Before Larry had a chance to comprehend what was going on, a voice erupted from the briefcase.

“Larry Handberg, I offer you you’re greatest desire. You will write, your voice will inspire nations, you will forever change the world with your muse, and for this you will lose your element. Your core and your soul will be mine, and forever you will torment in death’s grasp. You will receive a briefcase and your freedom when your work is done. What say you?”

Larry looked on at the blackness inside the briefcase, eyes widening to the size of tea saucers. He was so gripped by the offer, his heart turned a deep black before he had a chance to answer. Laughter thundered from the briefcase.

Upon his return home, Larry bought a typewriter with his savings. He began to write, aggressively, passionately, editing and typing until his fingers bled. The hunger to write overtook him, until he was gaunt and malnourished.

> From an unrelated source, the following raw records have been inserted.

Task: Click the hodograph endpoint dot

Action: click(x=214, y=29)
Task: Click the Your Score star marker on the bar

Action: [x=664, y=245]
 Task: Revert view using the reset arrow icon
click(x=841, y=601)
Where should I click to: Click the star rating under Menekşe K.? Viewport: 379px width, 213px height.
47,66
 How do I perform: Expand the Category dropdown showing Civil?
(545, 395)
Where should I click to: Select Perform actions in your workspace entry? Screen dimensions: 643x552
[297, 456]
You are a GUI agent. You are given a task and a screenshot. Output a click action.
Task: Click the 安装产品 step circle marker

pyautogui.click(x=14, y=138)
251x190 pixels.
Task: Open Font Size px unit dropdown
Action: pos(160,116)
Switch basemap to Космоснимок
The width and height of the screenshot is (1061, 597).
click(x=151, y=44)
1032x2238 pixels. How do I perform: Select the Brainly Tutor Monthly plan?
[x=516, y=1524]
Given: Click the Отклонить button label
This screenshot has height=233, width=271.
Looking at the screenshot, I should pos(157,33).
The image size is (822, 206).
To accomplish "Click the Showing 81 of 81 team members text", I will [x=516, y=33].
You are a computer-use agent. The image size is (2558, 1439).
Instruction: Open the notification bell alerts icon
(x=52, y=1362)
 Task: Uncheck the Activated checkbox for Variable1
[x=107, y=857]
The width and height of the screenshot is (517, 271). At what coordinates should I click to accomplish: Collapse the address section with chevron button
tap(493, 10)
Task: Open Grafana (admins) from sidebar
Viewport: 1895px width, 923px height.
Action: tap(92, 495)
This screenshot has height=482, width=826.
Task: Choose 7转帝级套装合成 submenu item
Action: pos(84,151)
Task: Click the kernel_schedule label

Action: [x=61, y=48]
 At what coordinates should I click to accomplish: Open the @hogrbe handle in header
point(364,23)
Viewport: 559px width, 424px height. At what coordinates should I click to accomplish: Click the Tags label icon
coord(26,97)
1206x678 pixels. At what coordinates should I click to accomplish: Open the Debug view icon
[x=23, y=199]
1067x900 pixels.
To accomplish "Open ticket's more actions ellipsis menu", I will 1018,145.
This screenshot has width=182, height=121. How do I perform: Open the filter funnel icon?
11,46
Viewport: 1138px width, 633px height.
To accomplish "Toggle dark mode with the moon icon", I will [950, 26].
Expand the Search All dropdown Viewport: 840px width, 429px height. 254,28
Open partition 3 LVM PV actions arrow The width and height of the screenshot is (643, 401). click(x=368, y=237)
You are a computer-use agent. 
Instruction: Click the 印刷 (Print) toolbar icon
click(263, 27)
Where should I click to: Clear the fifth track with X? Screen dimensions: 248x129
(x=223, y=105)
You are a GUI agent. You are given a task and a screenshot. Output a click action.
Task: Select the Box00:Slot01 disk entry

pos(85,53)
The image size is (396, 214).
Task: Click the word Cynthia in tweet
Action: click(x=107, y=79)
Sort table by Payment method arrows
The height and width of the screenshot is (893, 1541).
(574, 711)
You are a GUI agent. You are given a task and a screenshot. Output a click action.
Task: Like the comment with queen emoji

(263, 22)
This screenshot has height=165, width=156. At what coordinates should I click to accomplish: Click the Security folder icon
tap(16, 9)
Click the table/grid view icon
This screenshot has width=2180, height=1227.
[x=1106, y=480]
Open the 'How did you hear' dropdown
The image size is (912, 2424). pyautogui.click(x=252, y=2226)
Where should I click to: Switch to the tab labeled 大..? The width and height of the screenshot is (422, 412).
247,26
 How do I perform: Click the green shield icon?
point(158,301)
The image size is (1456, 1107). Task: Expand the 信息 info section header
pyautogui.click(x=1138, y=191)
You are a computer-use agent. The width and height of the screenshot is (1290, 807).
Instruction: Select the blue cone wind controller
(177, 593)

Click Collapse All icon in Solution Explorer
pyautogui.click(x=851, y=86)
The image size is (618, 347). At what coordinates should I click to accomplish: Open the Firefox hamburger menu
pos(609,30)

Year after year, bestseller titles added up in the name Larry Hangberg. He moved on to essays, science reviews, political journalism. His views changed the world, and when war ravaged the east it was his influence that triggered the deaths of so many innocent people.

When Larry’s work was done and he received his briefcase, he passed it on to a plump woman in her forties. He gave his instructions and his offer. He walked out the front doors of the airport, and boarded the bus to nowhere, a deep chuckle rising up inside his stomach.